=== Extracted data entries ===
-- -- --
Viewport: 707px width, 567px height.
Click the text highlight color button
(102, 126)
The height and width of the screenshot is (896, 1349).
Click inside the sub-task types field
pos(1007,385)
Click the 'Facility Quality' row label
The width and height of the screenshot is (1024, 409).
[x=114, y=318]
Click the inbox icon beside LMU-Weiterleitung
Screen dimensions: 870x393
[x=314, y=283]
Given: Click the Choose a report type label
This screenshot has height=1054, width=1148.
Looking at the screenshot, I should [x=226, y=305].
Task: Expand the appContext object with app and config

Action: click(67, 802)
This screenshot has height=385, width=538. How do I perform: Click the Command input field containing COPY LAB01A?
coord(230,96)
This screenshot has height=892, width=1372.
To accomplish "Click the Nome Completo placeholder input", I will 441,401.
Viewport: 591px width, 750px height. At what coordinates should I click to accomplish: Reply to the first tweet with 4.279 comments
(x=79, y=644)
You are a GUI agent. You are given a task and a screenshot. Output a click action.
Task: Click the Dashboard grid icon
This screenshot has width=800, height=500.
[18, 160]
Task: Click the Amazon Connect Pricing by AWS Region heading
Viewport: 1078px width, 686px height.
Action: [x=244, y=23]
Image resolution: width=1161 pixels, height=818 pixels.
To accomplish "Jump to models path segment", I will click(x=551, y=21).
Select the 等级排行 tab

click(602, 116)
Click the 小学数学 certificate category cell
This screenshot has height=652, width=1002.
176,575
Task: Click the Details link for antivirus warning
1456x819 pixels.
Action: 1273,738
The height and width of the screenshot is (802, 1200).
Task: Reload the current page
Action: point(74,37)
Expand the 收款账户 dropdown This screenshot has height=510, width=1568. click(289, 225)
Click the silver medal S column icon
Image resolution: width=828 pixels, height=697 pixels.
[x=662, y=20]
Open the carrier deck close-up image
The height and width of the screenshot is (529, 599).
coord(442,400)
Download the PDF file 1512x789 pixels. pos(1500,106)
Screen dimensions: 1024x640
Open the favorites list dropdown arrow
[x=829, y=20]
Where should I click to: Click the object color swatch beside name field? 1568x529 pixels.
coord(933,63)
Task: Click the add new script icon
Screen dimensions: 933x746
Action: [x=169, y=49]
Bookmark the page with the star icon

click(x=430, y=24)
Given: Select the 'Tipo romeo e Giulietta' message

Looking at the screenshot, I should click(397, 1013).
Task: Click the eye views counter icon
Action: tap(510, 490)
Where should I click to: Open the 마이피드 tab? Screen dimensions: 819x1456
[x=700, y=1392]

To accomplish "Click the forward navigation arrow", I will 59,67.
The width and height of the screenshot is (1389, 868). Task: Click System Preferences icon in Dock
-- -- --
=== What the task asks ===
Write out the lines above, starting at the line that contains "Where should I click to: Open" and ending with the final line, and nothing else; copy them exactly.

=== Answer to the exercise ===
Where should I click to: Open the 마이피드 tab? Screen dimensions: 819x1456
[x=700, y=1392]

To accomplish "Click the forward navigation arrow", I will 59,67.
The width and height of the screenshot is (1389, 868). Task: Click System Preferences icon in Dock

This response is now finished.